## Problem description
Reproduce the entries from their first line up to and including the line with "The width and height of the screenshot is (2048, 1536).". Leave out everything after it.

## Data under study
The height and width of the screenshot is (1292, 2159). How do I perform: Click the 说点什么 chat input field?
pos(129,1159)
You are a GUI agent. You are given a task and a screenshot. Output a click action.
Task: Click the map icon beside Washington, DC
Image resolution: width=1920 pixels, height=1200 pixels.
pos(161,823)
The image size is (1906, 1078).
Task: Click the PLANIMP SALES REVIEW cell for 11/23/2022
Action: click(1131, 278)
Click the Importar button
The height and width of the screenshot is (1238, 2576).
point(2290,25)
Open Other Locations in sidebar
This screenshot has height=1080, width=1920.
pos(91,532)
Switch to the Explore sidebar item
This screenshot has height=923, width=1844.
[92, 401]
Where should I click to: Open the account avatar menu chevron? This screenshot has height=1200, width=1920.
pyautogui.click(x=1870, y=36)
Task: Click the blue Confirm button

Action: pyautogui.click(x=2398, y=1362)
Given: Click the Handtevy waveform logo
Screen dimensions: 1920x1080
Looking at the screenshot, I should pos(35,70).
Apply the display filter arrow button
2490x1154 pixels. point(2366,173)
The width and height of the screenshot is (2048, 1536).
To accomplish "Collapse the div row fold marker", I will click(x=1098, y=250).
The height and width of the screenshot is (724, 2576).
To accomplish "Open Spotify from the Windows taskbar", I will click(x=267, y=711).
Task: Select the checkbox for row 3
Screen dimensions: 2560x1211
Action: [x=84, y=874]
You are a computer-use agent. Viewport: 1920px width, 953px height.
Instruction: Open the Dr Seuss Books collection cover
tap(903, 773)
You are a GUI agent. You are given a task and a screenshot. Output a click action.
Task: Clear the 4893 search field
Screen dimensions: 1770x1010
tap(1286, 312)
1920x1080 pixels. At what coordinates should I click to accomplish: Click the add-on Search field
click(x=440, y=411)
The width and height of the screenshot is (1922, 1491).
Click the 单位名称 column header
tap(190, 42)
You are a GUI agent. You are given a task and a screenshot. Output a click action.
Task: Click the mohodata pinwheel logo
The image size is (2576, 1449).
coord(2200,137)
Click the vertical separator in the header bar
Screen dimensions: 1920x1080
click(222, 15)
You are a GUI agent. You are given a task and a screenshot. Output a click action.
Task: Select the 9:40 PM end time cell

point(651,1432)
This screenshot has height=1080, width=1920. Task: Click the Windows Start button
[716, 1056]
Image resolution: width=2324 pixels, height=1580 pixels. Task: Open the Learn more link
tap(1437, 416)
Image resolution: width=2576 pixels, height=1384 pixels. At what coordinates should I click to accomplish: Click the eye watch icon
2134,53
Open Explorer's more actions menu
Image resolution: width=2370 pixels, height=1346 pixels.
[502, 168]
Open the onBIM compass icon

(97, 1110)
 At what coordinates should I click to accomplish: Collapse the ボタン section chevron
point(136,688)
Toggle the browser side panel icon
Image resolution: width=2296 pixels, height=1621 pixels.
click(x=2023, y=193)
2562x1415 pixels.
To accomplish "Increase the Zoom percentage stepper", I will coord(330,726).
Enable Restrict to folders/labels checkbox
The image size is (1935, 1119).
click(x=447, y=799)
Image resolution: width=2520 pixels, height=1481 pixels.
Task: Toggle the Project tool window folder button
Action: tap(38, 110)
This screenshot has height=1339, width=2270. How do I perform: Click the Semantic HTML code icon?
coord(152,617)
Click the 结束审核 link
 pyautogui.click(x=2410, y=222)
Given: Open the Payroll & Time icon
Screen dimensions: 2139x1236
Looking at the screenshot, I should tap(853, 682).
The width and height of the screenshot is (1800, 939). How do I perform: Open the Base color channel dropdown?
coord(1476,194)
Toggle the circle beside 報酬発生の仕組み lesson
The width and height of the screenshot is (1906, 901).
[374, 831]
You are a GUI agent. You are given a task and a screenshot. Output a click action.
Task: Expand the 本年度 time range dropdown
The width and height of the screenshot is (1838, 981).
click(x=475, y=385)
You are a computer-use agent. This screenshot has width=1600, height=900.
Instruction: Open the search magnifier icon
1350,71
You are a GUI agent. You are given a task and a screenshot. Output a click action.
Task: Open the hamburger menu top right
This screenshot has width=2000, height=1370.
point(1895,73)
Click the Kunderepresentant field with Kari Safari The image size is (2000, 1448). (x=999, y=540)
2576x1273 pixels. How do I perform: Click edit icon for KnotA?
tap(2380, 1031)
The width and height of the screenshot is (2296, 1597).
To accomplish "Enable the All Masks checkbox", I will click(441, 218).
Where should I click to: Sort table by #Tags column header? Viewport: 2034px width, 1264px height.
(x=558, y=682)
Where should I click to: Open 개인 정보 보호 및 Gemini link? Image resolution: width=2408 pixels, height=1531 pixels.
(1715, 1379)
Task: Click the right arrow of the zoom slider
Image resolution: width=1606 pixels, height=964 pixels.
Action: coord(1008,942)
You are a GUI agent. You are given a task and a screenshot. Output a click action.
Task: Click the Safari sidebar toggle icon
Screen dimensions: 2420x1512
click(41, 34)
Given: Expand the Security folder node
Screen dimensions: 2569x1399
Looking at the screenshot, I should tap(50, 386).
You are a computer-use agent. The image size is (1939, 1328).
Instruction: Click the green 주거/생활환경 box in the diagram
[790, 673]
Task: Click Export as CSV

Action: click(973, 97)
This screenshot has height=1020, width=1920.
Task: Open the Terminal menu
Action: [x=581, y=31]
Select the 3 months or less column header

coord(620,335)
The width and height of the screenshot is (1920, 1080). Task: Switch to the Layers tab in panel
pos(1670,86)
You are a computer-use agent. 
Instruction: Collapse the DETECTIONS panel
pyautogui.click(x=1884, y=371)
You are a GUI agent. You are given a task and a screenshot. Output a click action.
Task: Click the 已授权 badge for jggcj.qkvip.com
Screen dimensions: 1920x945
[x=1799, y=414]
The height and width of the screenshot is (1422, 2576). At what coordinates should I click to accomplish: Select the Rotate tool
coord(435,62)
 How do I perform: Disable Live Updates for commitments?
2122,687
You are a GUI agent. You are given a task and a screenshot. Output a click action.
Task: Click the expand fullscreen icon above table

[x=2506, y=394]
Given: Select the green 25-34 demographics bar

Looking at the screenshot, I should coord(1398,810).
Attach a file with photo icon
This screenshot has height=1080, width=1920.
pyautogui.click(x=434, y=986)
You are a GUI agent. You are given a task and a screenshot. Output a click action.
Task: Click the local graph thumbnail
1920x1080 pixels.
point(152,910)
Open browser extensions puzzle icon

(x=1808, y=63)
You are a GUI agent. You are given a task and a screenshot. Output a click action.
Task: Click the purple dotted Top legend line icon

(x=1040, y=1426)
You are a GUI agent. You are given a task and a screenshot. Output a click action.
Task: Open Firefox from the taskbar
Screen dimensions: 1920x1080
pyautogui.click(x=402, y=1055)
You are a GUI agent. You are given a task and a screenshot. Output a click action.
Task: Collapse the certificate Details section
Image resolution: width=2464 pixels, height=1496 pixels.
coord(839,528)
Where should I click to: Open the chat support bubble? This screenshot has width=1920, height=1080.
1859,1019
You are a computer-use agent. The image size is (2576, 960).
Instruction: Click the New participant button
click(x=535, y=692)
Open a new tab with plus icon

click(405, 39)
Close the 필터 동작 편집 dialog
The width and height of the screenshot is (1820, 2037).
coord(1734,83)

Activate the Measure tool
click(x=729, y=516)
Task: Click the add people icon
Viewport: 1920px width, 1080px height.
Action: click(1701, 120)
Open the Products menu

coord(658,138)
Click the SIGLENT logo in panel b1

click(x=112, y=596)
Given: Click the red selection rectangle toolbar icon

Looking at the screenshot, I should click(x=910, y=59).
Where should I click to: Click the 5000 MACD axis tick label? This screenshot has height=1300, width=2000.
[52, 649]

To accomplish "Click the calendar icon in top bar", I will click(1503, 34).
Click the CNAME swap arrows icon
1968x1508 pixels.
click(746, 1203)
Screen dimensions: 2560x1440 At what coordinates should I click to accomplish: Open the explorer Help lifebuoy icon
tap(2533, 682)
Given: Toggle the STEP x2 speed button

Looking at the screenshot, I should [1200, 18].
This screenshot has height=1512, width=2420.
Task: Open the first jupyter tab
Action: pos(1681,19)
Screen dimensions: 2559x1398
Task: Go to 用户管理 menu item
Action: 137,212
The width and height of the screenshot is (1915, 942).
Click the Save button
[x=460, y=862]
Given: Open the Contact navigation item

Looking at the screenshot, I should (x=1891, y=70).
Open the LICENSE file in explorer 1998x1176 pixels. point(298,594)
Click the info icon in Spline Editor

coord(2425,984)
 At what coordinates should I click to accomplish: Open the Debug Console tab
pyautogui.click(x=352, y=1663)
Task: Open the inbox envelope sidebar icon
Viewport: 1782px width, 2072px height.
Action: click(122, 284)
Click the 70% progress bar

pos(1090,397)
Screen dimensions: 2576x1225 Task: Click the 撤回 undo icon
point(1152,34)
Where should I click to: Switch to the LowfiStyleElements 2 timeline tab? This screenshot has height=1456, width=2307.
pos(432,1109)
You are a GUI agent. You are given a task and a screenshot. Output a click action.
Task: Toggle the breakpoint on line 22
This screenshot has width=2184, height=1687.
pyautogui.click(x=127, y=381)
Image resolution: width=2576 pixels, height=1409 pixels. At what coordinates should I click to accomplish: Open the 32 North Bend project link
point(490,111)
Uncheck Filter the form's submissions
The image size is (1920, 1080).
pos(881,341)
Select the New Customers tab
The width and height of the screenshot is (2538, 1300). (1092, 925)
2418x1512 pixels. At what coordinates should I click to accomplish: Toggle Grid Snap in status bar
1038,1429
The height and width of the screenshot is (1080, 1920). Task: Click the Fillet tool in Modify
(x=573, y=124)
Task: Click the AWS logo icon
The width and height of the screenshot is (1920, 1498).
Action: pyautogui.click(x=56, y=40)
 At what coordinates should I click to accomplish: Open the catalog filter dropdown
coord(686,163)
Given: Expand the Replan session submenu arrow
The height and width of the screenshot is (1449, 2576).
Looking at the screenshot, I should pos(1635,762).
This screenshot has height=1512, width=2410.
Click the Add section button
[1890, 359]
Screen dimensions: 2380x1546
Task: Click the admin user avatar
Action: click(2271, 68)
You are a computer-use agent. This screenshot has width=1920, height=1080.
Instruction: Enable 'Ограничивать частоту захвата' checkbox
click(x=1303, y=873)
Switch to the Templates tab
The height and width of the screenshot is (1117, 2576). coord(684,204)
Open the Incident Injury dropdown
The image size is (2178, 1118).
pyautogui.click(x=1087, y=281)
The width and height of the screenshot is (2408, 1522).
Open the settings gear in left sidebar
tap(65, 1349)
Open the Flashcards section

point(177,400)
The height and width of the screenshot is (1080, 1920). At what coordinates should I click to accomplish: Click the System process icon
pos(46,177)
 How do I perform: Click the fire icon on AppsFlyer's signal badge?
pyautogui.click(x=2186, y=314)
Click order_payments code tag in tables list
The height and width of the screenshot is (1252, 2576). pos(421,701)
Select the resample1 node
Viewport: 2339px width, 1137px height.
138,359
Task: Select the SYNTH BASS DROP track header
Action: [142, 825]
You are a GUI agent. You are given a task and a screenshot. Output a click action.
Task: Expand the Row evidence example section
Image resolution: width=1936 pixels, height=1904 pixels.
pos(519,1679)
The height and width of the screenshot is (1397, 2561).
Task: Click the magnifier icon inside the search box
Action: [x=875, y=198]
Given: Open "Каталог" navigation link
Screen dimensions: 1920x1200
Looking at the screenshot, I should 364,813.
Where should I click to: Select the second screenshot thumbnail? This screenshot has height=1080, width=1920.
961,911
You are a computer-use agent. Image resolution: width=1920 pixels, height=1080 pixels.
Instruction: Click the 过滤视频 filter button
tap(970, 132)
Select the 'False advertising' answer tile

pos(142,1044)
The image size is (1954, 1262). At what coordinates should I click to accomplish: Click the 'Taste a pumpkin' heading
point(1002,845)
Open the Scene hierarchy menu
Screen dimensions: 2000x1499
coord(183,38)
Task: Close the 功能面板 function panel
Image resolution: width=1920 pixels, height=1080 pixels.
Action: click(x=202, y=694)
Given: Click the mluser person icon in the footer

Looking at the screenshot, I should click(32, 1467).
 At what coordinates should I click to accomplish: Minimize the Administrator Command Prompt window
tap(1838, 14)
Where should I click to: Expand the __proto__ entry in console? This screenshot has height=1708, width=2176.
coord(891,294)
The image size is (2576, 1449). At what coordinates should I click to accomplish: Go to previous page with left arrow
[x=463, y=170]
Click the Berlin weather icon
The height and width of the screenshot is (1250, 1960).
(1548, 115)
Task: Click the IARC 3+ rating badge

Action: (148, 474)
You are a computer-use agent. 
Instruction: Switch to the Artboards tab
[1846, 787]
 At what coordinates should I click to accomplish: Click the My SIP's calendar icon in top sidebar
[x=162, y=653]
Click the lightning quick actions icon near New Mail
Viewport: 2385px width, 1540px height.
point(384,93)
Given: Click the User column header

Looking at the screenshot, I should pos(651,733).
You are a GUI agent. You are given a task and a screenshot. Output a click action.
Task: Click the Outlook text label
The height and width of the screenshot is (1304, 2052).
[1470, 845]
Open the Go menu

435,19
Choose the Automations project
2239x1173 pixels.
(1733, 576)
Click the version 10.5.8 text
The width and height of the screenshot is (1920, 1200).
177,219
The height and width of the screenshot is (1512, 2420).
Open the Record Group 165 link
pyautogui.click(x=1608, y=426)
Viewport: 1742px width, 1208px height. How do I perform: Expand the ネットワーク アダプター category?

## Expected answer
The height and width of the screenshot is (1292, 2159). How do I perform: Click the 说点什么 chat input field?
pos(129,1159)
You are a GUI agent. You are given a task and a screenshot. Output a click action.
Task: Click the map icon beside Washington, DC
Image resolution: width=1920 pixels, height=1200 pixels.
pos(161,823)
The image size is (1906, 1078).
Task: Click the PLANIMP SALES REVIEW cell for 11/23/2022
Action: click(1131, 278)
Click the Importar button
The height and width of the screenshot is (1238, 2576).
point(2290,25)
Open Other Locations in sidebar
This screenshot has height=1080, width=1920.
pos(91,532)
Switch to the Explore sidebar item
This screenshot has height=923, width=1844.
[92, 401]
Where should I click to: Open the account avatar menu chevron? This screenshot has height=1200, width=1920.
pyautogui.click(x=1870, y=36)
Task: Click the blue Confirm button

Action: pyautogui.click(x=2398, y=1362)
Given: Click the Handtevy waveform logo
Screen dimensions: 1920x1080
Looking at the screenshot, I should pos(35,70).
Apply the display filter arrow button
2490x1154 pixels. point(2366,173)
The width and height of the screenshot is (2048, 1536).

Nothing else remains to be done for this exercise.